▶ [Brief]
What is needed is an exact copy of all the entries below.

▶ [Supplied material]
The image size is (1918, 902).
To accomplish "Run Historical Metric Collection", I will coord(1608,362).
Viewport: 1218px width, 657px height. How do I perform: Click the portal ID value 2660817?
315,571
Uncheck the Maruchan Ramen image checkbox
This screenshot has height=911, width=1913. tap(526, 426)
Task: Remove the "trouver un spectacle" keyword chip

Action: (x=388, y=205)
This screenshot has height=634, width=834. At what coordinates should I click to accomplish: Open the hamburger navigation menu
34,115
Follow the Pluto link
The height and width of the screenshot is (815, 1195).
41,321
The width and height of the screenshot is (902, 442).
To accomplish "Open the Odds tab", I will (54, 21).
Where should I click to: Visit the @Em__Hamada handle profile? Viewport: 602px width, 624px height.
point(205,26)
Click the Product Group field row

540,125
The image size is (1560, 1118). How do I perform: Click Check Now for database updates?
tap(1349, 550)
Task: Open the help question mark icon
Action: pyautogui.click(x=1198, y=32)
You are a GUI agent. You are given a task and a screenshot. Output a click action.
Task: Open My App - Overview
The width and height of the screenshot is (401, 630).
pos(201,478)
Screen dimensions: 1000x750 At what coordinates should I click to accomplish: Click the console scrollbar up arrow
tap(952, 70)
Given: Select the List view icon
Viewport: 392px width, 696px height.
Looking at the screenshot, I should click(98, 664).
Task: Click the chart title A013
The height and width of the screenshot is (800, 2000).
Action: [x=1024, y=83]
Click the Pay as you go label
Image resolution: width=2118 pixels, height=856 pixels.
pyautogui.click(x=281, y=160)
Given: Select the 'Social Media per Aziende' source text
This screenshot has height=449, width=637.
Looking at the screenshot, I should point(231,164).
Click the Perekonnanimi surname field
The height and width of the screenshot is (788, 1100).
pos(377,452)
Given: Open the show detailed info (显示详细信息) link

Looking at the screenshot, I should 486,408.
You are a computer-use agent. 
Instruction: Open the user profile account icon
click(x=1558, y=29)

▶ [Completed exercise]
The image size is (1918, 902).
To accomplish "Run Historical Metric Collection", I will coord(1608,362).
Viewport: 1218px width, 657px height. How do I perform: Click the portal ID value 2660817?
315,571
Uncheck the Maruchan Ramen image checkbox
This screenshot has height=911, width=1913. tap(526, 426)
Task: Remove the "trouver un spectacle" keyword chip

Action: (x=388, y=205)
This screenshot has height=634, width=834. At what coordinates should I click to accomplish: Open the hamburger navigation menu
34,115
Follow the Pluto link
The height and width of the screenshot is (815, 1195).
41,321
The width and height of the screenshot is (902, 442).
To accomplish "Open the Odds tab", I will (54, 21).
Where should I click to: Visit the @Em__Hamada handle profile? Viewport: 602px width, 624px height.
point(205,26)
Click the Product Group field row

540,125
The image size is (1560, 1118). How do I perform: Click Check Now for database updates?
tap(1349, 550)
Task: Open the help question mark icon
Action: pyautogui.click(x=1198, y=32)
You are a GUI agent. You are given a task and a screenshot. Output a click action.
Task: Open My App - Overview
The width and height of the screenshot is (401, 630).
pos(201,478)
Screen dimensions: 1000x750 At what coordinates should I click to accomplish: Click the console scrollbar up arrow
tap(952, 70)
Given: Select the List view icon
Viewport: 392px width, 696px height.
Looking at the screenshot, I should click(98, 664).
Task: Click the chart title A013
The height and width of the screenshot is (800, 2000).
Action: [x=1024, y=83]
Click the Pay as you go label
Image resolution: width=2118 pixels, height=856 pixels.
pyautogui.click(x=281, y=160)
Given: Select the 'Social Media per Aziende' source text
This screenshot has height=449, width=637.
Looking at the screenshot, I should point(231,164).
Click the Perekonnanimi surname field
The height and width of the screenshot is (788, 1100).
pos(377,452)
Given: Open the show detailed info (显示详细信息) link

Looking at the screenshot, I should 486,408.
You are a computer-use agent. 
Instruction: Open the user profile account icon
click(x=1558, y=29)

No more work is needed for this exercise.